[ACTIVITY]
The line containing "Delete Dns 2 using the red DELETE button" marks the start; extract exactly from it through the last line of the entries, and omit any pictures.

[Items listed in a dataset]
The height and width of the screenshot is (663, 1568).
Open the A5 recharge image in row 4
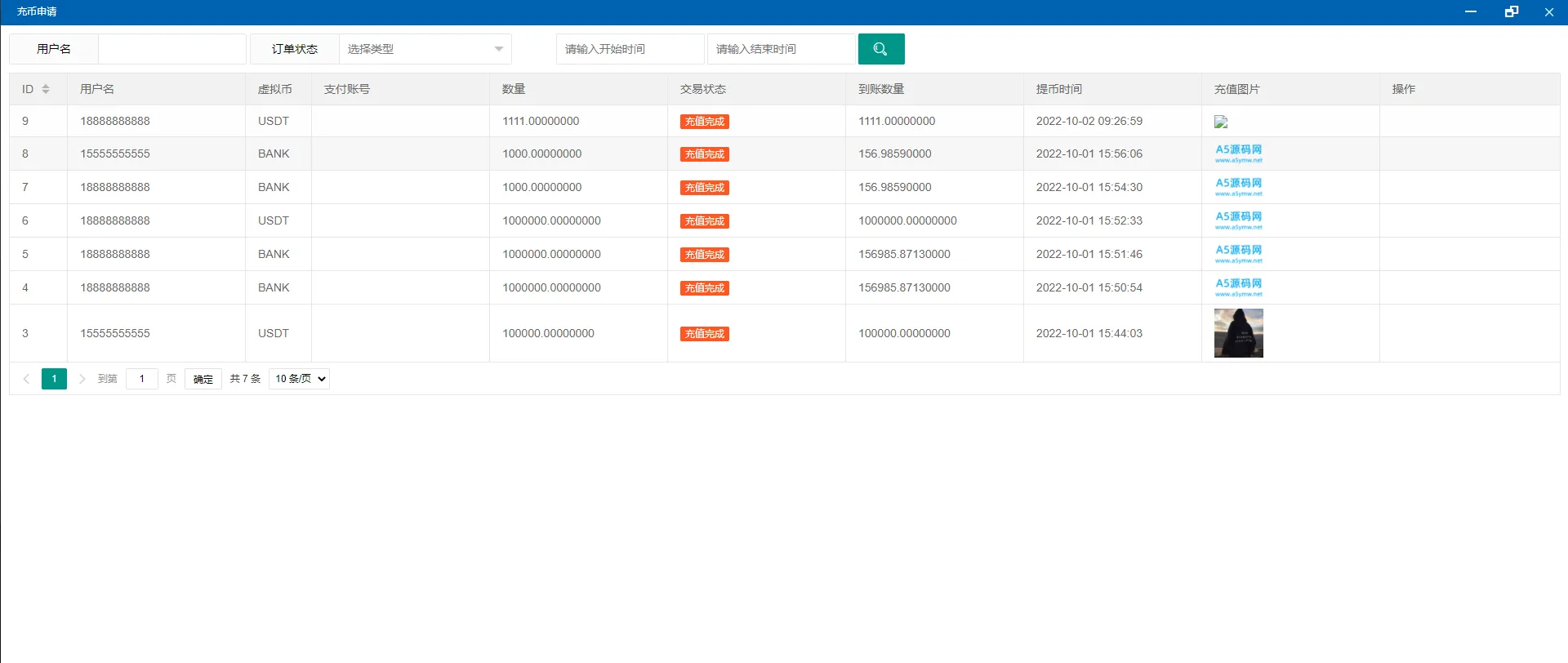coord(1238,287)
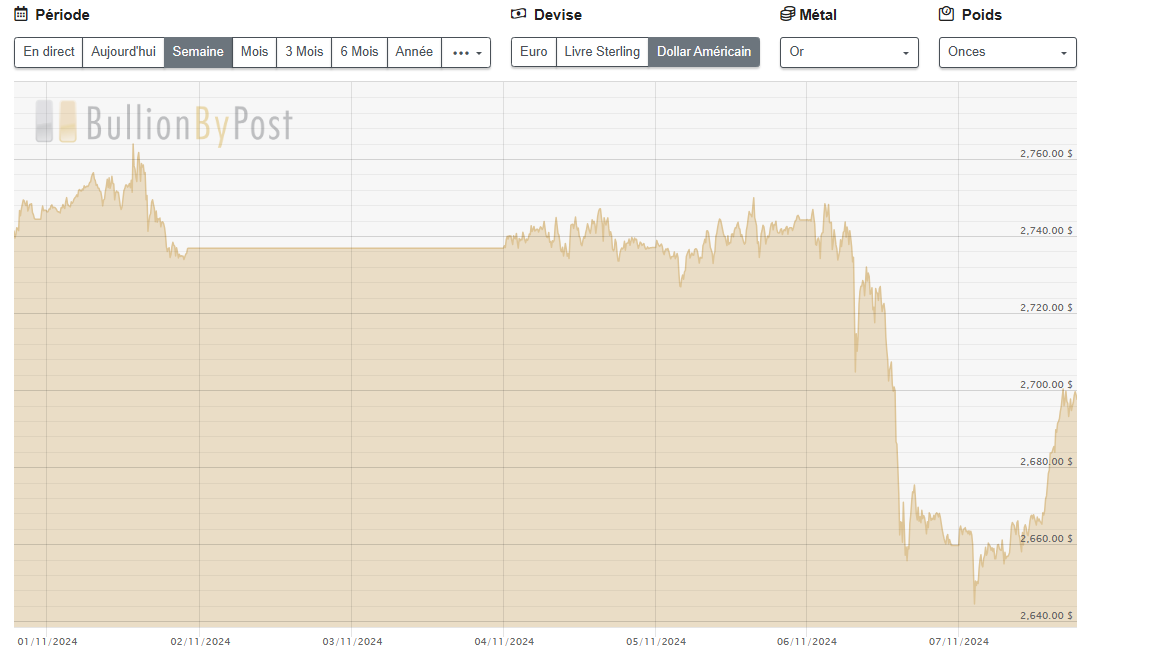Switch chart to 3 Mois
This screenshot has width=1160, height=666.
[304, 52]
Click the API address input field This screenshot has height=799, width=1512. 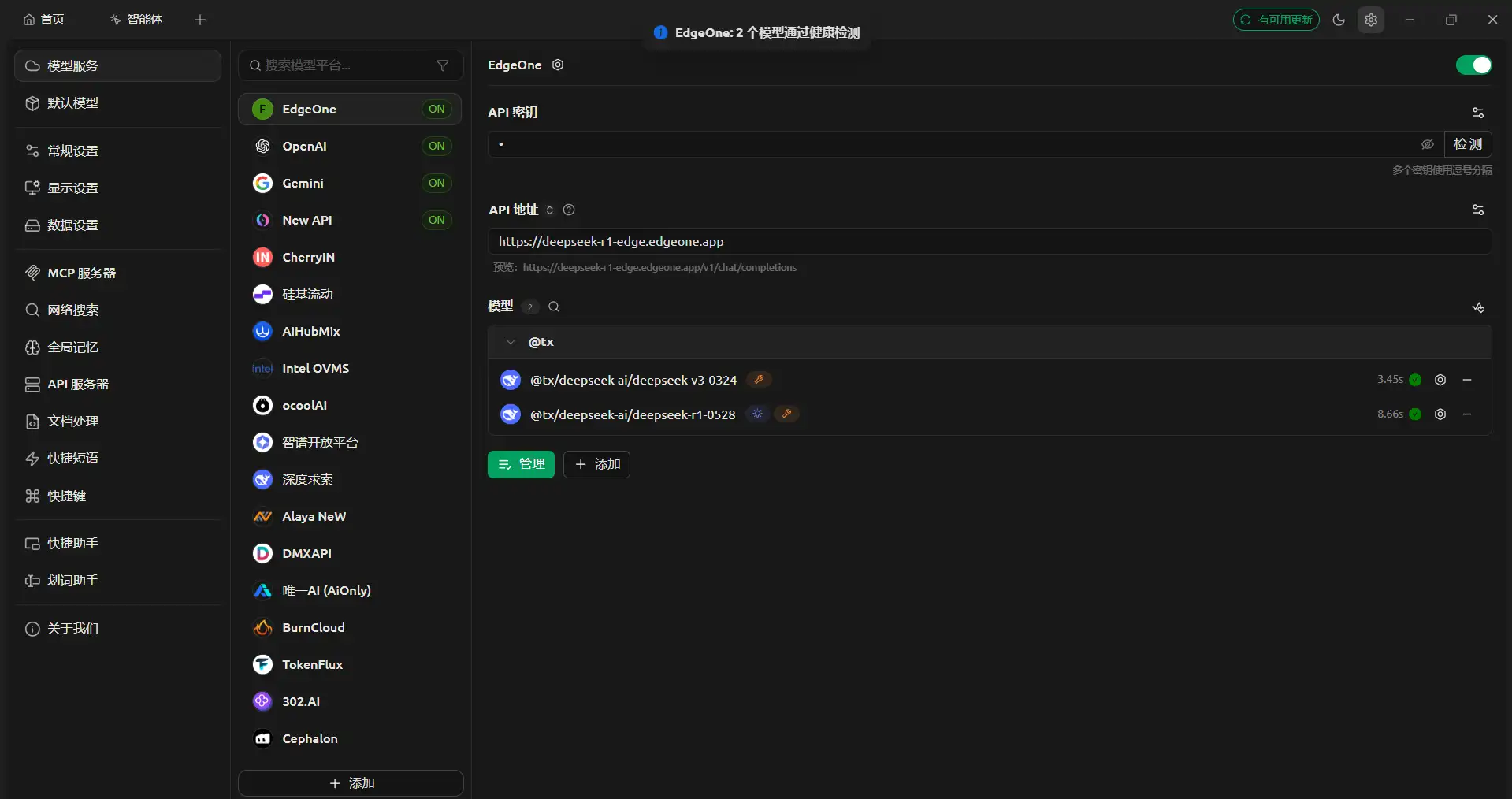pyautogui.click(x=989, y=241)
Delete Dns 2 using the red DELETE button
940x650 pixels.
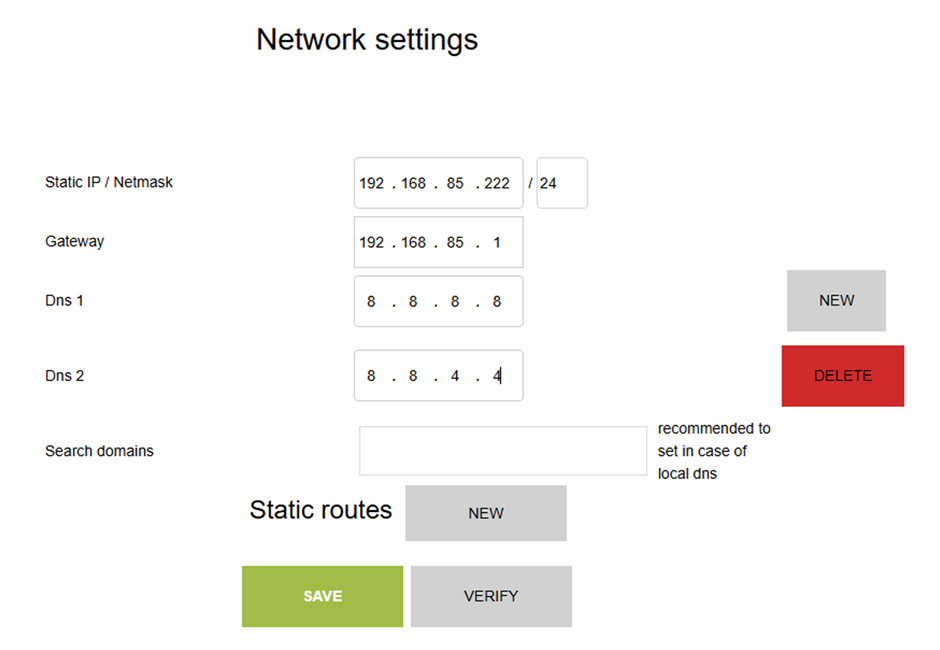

[RESPONSE]
Delete Dns 2 using the red DELETE button
940x650 pixels.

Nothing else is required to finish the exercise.